-- QUOTED PASSAGE follows --
That’s brilliant, Heather!
Anthony,
I enjoyed your article and watched the AFP video today. Conservatives in Arizona need to wake up, as they have here in Indiana. We had over 500 people from the grassroots descend on our Statehouse January 16th, to voice opposition to the Common Core. Indiana parochial and private schools that accept vouchers are tied to the Common Core PARCC test, and parents don’t want it!
“Choice” between various school all wearing the same Common Core straight-jacket is no choice, whether you are paying cash or using a voucher. Please help explain this fact to people, when discussing the issue of vouchers. (Unless, of course, Indiana is unique in this respect.)
The common core is just Central Planning plain and simple. How’d that work out for the U.S.S.R.? The common core is not by the people, for the people. The way it came to be is repugnant and an insult to democracy.
While I am not wild about the means by which states have been “encouraged” to adopt the new standards, I do wonder if this concern for “central planning” was present when the nation’s schools were so kindly persuaded to adopt the tenets of NCLB. If I remember correctly, there was much that was said at the time of their implementation that made the act seem down right patriotic. So quit the crappy rhetoric and take a breath and do not accept the rejection or acceptance of any mandate on the basis of the nature of the mandate itself and the consequences of the mandate for individuals and the society in which they live. While I had a terribly negative reaction to a Smarter Balanced presentation I heard the other day, my reaction had nothing to do with worries about a USSR type approach to educational reform but rather to the fact that Smarter Balanced really did sound to me like a costlier and slightly adjusted for new technologies version of the standardized test. So, while I think there is very good reason to argue against certain aspects of the new Core, we need to do everything necessary to insure that our protests cannot be seen to be support for anything that looks like opposition. Some of that opposition is based upon pure wackiness, upon disdain for anything that comes from the Obama administration (certainly there are things that come from here that deserve criticism), and love of anything that is “right” in the wrong way, that is not in line with narrow definitions of what it means to be free, to be a citizen of a democracy, what it means to allow students access to ALL ideas, what it means to grow to full potential as an INDEPENDENT thinker capable of effective decision making based upon engagement in an informed and rational decision making process. The new standards do not preclude such, even suggest such but will not have such an effect unless the odious standardizers, the sponsors of conformity (of whatever type) are pushed out of the way.
https://vimeo.com/58461595 — Great video by Professor Christopher Tienken on Common Core. Really, a breath of fresh air.
excellent video. This needs to go viral YESTERDAY!
-- QUOTED PASSAGE concluded --
### ASSIGNMENT 1
List every word or phrase that appears inside quotation marks in the Common Core comment thread.
### ASSIGNMENT 2
Reproduce the part of the Common Core comment thread that runs from "https://vimeo.com/58461595 — Great" to "go viral YESTERDAY!".
-- SUPPLIED DATA follows --
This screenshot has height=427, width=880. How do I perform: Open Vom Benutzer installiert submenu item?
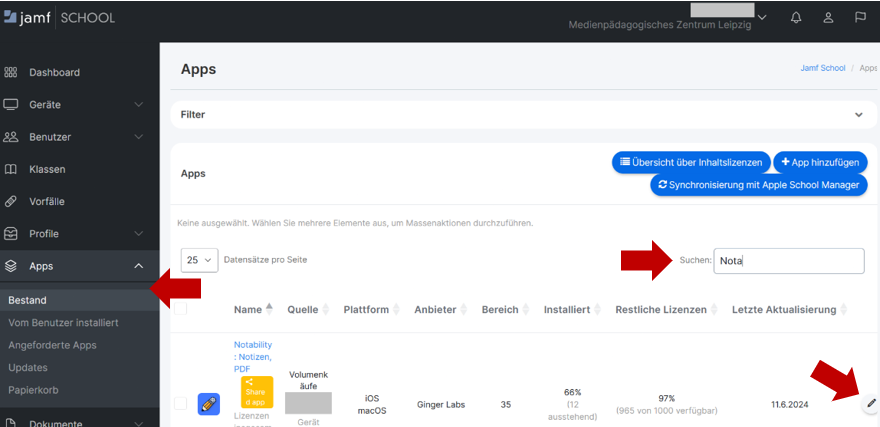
-- SUPPLIED DATA concluded --
### ANSWER AREA 1
- Choice
- encouraged
- central planning
- right

### ANSWER AREA 2
https://vimeo.com/58461595 — Great video by Professor Christopher Tienken on Common Core. Really, a breath of fresh air.
excellent video. This needs to go viral YESTERDAY!